After hours weaving around and cutting through the Mountain State’s namesakes—large, closely packed peaks blanketed by forests that are just beginning to show their fall colors—Dornblazer arrives in Elkins, his hometown and the site of the Mountain State Forest Festival. 

His grandfather, George Dornblazer, helped start the festival back in 1930. It’s now one of the largest such events in West Virginia, attracting more than 100,000 people to a city of 7,000, and offering more than a week of activities like parades, concerts, rides, art exhibits, royal court events, and a lumberjack competition. 

But Dornblazer and tens of thousands of others had no fair to go to this year, or last. As the Delta variant sent COVID-19 cases skyrocketing in recent months, Forest Festival organizers canceled the event for the second consecutive year. 

“I missed the opportunity to go back and connect with people,” said Dornblazer, who is 70 years old. “And at this age, we never know how many more opportunities there are going to be. Just this week, we lost one of my classmates to COVID.”

The Forest Festival, which usually begins in late September or early October, is one of many fall events that have been canceled because of coronavirus concerns. Also among those affected is Bridge Day, West Virginia’s largest single-day festival, which includes watching BASE jumpers leap from the third-highest bridge in the United States; and the West Virginia Italian Heritage Festival in Clarksburg, a three-day event that, like the Forest Festival, attracts more than 100,000 people in a typical year. 

This year, organizers hoped that these events would represent the light at the end of the tunnel for communities that have struggled through a year and a half of the pandemic. But they now mark an extension of challenges created by COVID-19. And their cancellations have left holes in the economic and social fabric of communities across West Virginia.

“Those that have had to cancel, it’s a huge blow for the event, but also the town they’re in,” said Kelly Collins, president of the West Virginia Association of Fairs and Festivals.

An easy decision, a painful result

In 2020, the decision to cancel was far easier. 

“I think everyone saw the writing on the wall with all the unknowns around COVID,” said Robbie Morris, the Forest Festival’s director general. 

But this year, festival planning was moving full steam ahead. In Randolph County, where Elkins is the county seat and largest city, there were a string of days in July without a single positive COVID-19 case. And across the state and nation, the numbers of new cases were at some of their lowest points in more than a year. 

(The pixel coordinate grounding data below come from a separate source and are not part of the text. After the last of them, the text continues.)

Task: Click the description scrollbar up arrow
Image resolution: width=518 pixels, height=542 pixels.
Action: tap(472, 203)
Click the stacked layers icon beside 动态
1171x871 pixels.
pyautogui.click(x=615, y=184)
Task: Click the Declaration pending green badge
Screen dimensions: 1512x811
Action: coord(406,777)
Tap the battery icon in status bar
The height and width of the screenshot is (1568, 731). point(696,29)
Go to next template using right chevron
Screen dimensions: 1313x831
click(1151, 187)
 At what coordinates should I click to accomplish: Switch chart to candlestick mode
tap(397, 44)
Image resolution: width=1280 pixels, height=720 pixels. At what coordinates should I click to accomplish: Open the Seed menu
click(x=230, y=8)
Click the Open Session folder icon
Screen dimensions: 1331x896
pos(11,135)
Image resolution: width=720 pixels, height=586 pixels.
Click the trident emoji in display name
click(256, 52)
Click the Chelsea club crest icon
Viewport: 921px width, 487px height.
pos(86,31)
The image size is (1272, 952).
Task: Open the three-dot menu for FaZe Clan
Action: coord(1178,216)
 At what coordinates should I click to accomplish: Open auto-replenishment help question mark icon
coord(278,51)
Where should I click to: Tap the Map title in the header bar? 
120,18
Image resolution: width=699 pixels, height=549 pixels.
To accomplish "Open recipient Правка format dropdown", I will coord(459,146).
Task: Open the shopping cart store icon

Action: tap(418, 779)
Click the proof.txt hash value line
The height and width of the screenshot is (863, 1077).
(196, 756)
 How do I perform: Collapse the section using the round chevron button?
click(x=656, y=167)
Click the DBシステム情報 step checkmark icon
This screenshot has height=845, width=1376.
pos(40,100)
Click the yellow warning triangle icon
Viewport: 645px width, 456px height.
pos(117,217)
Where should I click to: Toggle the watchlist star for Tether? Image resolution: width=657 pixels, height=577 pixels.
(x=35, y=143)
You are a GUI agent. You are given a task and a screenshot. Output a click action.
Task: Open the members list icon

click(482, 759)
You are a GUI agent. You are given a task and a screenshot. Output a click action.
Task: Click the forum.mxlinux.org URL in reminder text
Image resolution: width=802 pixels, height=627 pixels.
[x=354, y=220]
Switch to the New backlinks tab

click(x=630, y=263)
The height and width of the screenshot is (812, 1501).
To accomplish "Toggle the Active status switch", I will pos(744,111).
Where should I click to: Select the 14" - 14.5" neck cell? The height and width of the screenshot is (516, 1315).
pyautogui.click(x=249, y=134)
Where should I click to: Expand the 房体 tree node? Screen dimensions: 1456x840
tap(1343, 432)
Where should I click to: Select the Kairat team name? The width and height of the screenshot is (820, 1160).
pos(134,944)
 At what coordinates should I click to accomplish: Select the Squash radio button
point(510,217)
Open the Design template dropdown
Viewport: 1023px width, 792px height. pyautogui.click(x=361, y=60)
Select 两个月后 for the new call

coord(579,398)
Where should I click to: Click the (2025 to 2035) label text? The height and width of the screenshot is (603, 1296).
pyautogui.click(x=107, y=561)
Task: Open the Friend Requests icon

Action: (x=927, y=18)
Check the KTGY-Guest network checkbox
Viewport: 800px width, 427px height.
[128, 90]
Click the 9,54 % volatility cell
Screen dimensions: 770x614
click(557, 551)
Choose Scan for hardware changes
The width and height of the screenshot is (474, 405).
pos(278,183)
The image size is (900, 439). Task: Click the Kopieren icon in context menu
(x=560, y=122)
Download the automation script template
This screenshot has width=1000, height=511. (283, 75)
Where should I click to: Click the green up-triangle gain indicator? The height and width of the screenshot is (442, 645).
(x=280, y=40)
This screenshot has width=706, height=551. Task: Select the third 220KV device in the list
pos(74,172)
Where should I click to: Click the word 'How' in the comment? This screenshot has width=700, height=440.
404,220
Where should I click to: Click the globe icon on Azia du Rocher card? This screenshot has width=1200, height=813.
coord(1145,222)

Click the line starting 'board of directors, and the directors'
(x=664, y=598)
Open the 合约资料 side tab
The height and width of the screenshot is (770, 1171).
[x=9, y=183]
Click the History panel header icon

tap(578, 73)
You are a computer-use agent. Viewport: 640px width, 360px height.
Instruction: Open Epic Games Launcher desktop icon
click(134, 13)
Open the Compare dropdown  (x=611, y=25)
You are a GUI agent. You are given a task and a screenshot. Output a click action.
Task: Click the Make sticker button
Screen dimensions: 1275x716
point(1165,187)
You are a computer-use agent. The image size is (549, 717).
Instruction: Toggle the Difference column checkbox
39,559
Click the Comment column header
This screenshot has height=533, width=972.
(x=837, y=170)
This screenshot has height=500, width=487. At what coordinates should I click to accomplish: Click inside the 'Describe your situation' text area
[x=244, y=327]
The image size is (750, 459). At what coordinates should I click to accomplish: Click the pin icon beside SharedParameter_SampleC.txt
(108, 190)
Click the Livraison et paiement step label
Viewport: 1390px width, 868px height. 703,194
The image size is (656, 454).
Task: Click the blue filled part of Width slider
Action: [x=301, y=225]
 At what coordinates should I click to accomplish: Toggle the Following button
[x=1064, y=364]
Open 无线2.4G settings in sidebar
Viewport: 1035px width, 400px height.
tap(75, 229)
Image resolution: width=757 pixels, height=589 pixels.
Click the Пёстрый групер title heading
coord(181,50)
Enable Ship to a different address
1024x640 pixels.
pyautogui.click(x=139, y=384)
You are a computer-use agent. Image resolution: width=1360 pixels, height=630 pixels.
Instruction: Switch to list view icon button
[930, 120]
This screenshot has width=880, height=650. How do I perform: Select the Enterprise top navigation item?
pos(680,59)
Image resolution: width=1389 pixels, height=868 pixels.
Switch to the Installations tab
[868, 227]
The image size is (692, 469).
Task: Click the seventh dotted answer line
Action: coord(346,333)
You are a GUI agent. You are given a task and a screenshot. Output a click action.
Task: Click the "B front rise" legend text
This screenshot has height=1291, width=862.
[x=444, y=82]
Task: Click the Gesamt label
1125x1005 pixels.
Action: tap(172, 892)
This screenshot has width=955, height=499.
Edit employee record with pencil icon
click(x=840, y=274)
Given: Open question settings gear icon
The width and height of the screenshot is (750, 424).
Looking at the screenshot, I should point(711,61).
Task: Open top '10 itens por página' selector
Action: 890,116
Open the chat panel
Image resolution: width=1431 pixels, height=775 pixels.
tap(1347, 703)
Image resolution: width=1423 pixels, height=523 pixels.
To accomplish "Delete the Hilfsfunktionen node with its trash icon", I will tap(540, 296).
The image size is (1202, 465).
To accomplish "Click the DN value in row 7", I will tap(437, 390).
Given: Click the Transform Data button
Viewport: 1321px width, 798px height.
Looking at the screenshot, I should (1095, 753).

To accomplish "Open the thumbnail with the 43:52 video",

But by September, West Virginia had more cases than ever before. The number of COVID-sick West Virginians in intensive care and on ventilators had never been higher. 

“There was a lot of hard work and planning and finances and everything else that went into trying to pull off this festival, and it takes a good amount of work to unplan as much as it does to plan,” said Morris, who is also the executive director of the Randolph County Development Authority. “We still came to the same conclusion that for the overall health of the community, it would be best to cancel, but it definitely impacts a lot of people and a lot of businesses.”

A study of the 2006 festival estimated it had an economic impact of $25.8 million for the state, with large benefits for local businesses and community organizations. 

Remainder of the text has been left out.